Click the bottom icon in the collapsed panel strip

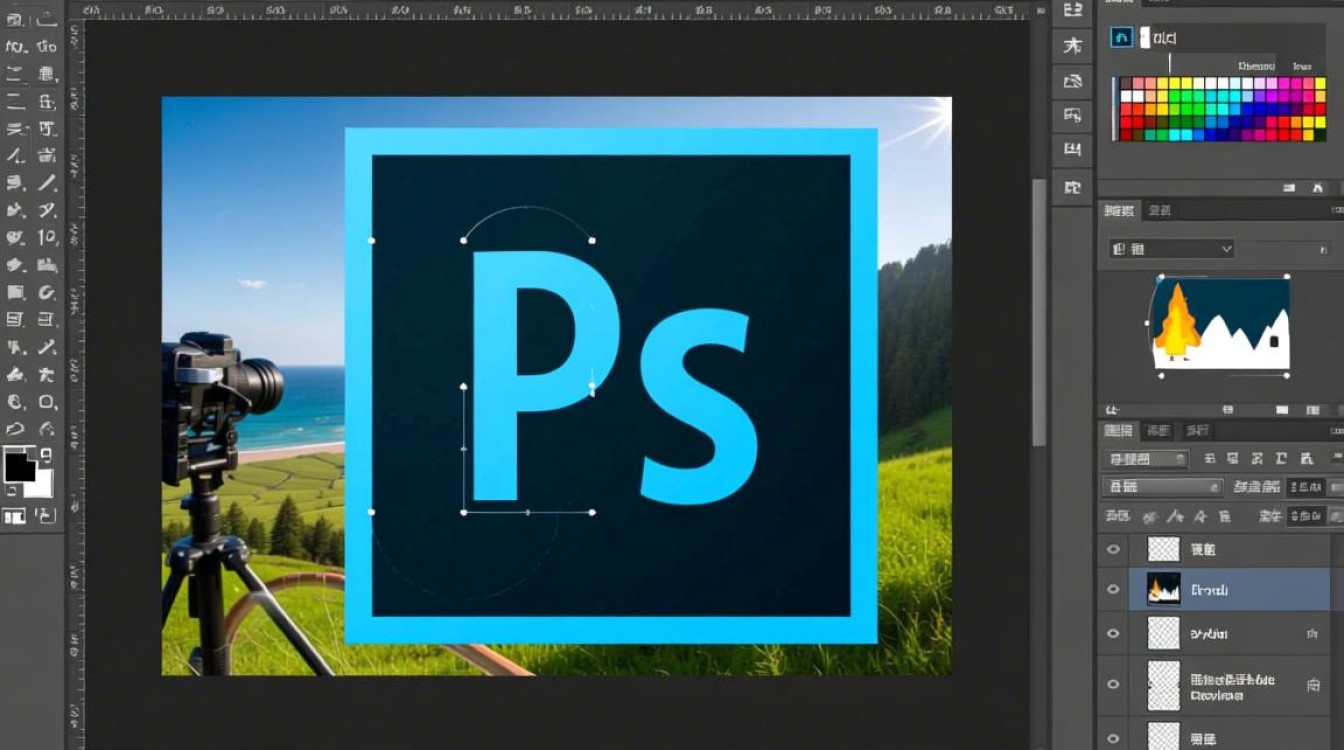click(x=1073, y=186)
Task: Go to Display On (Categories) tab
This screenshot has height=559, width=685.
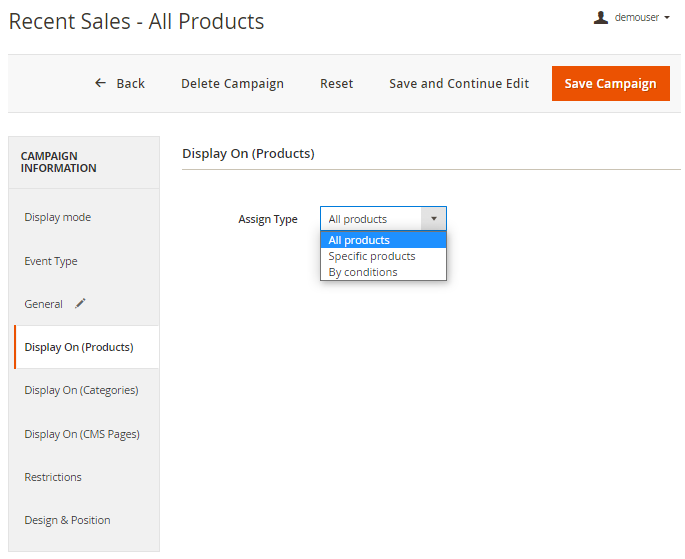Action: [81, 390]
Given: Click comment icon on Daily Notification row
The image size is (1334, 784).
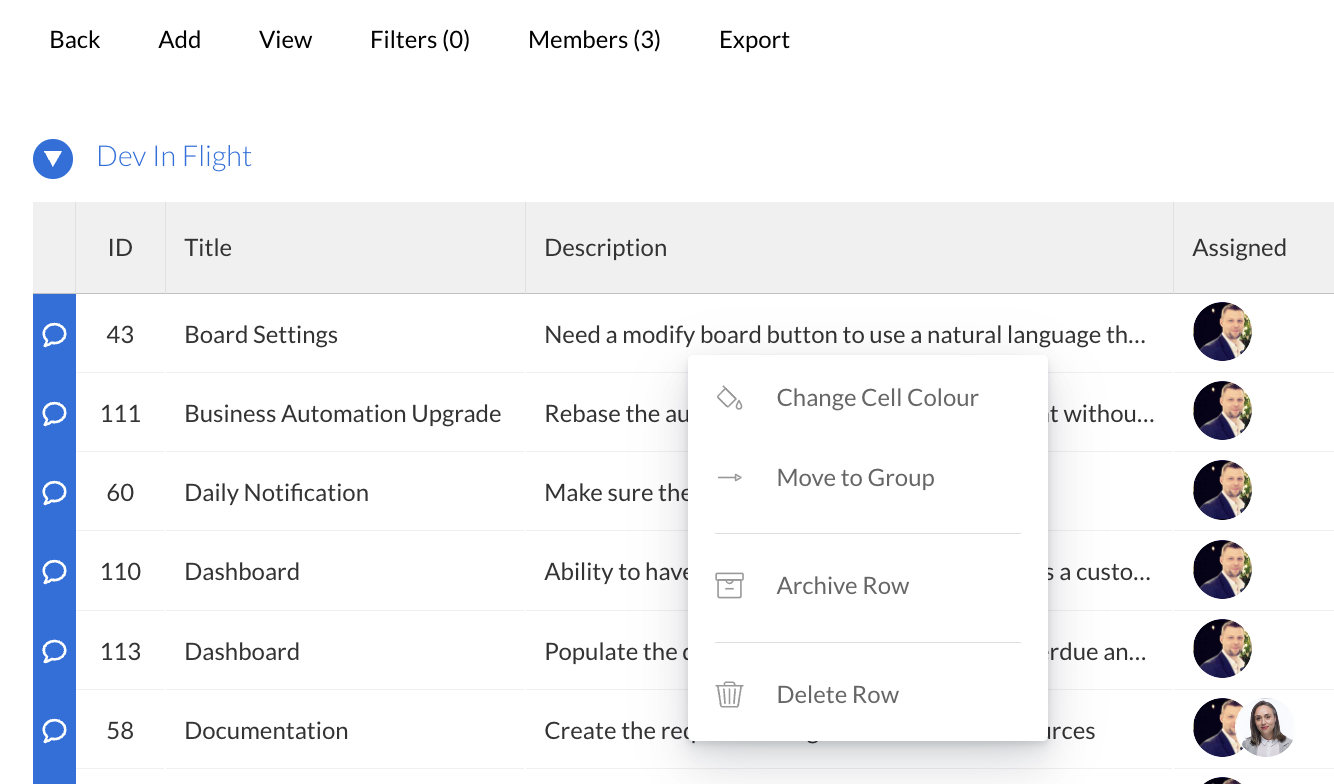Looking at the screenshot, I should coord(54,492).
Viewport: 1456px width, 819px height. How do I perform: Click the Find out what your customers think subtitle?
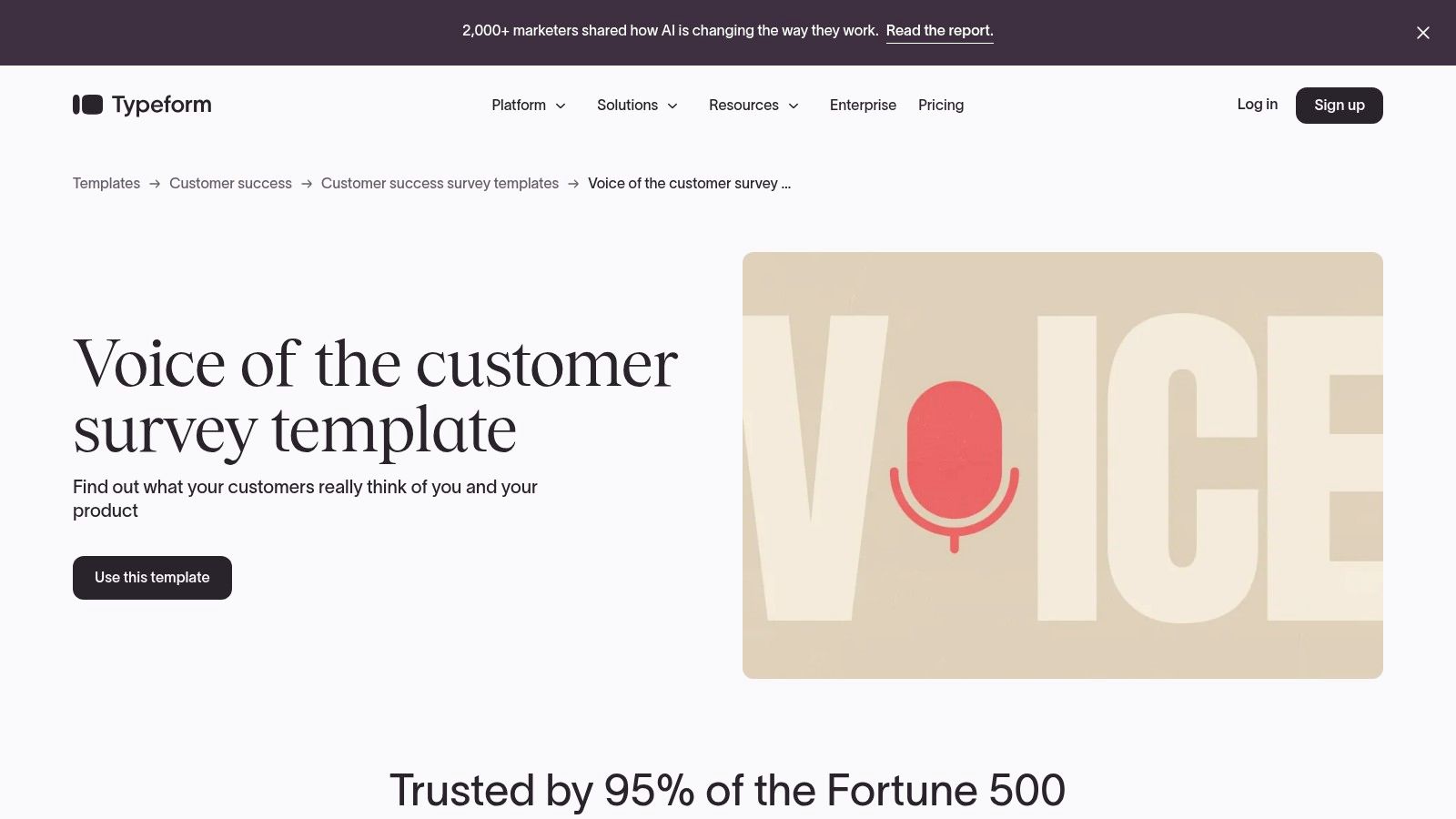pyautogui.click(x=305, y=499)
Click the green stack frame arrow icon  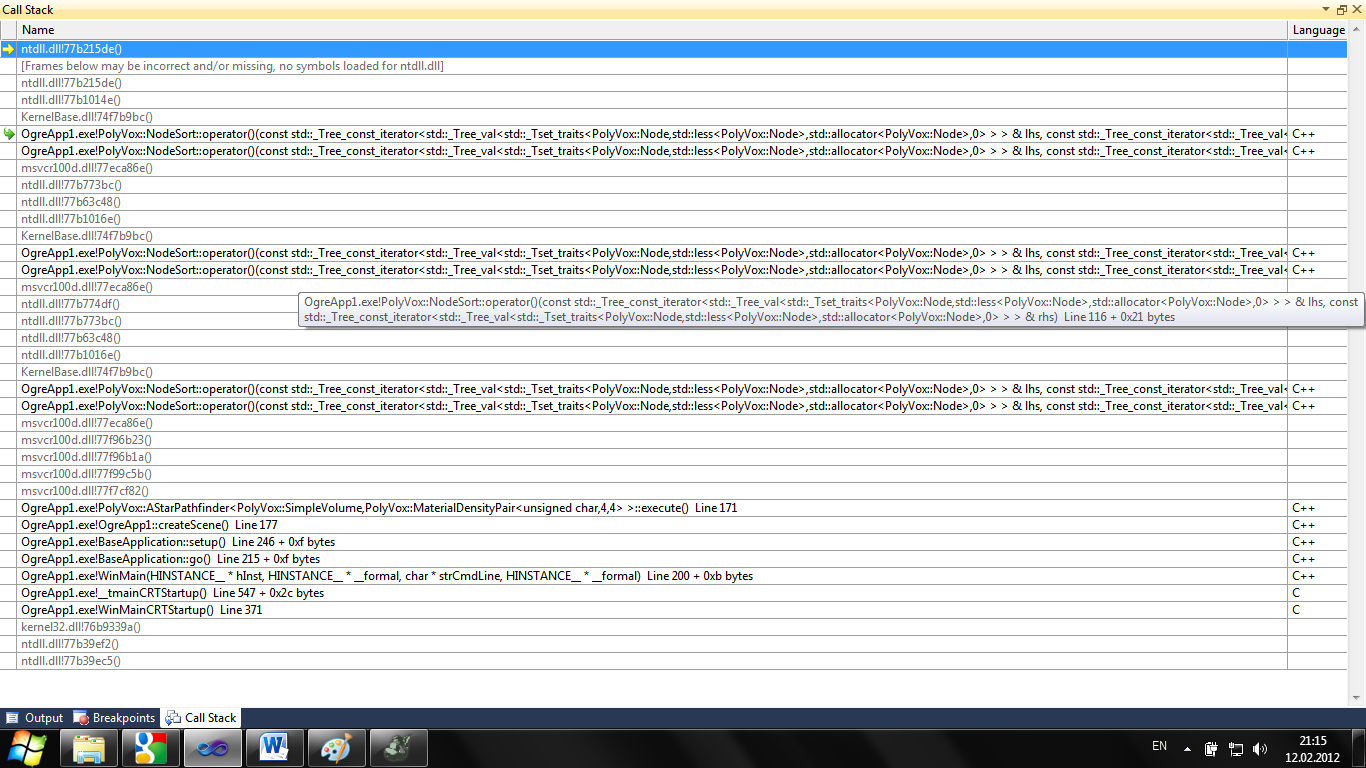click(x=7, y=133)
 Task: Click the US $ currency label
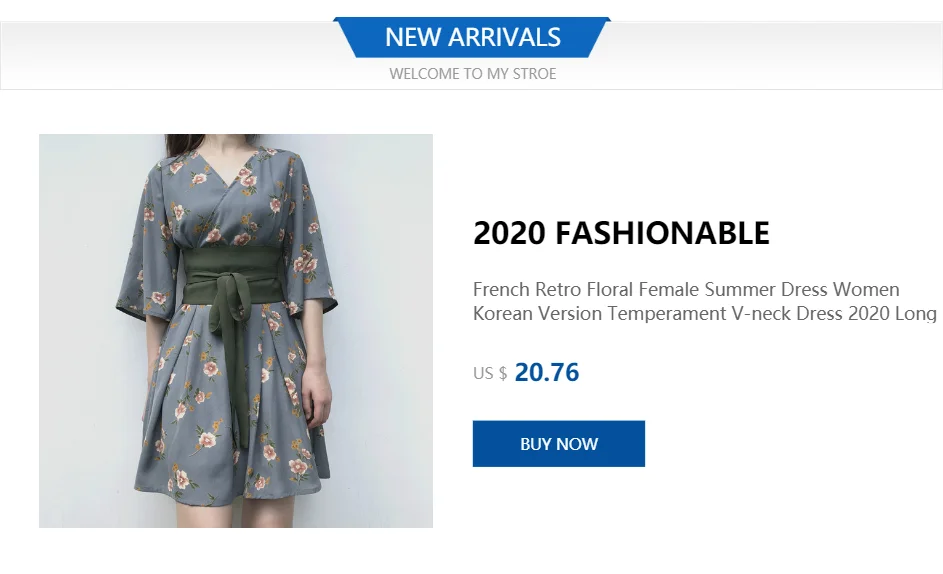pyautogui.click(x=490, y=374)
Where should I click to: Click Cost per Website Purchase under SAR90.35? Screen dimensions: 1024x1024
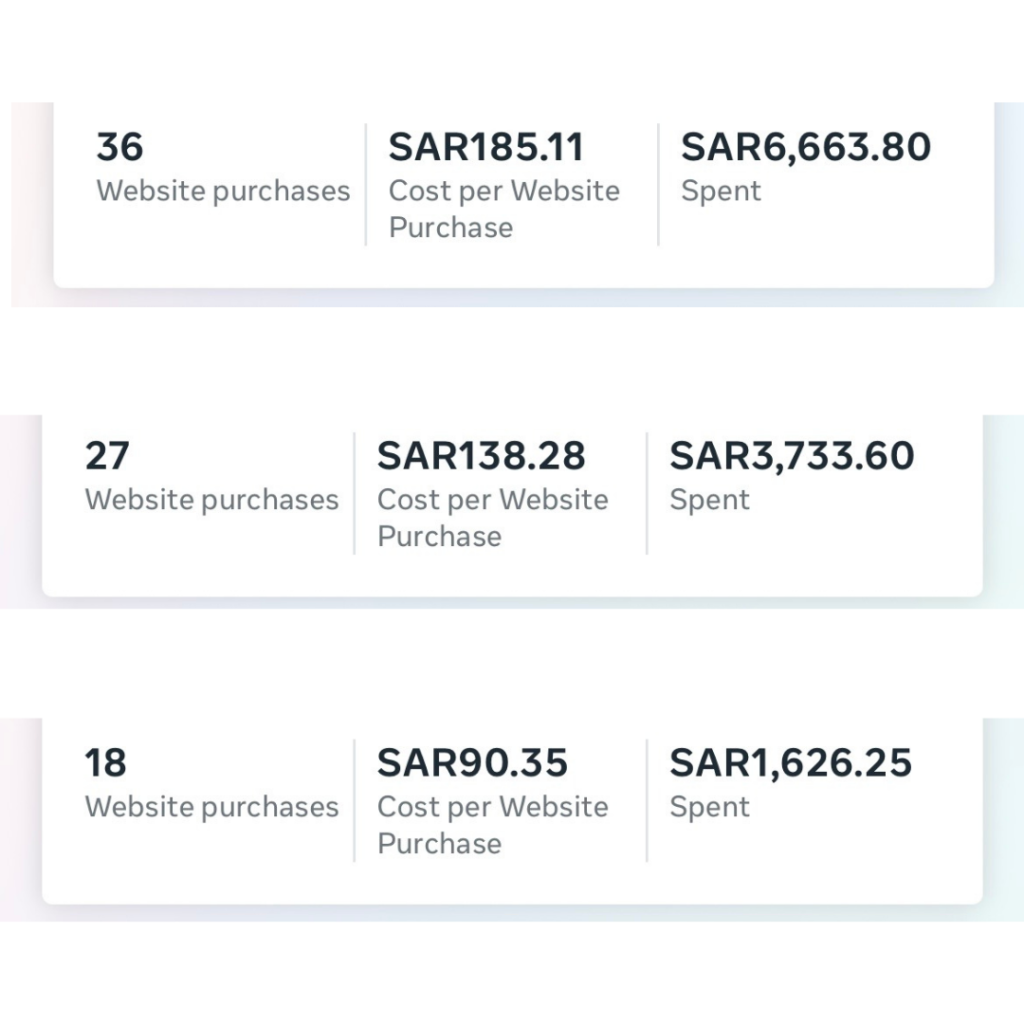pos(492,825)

•••

* _Problem description_: All lines from the one containing "Where should I" through the final line of the entries above are to be copied exactly; the pictures are not.

* _Answer space_:
Where should I click to: Click Cost per Website Purchase under SAR90.35? Screen dimensions: 1024x1024
pos(492,825)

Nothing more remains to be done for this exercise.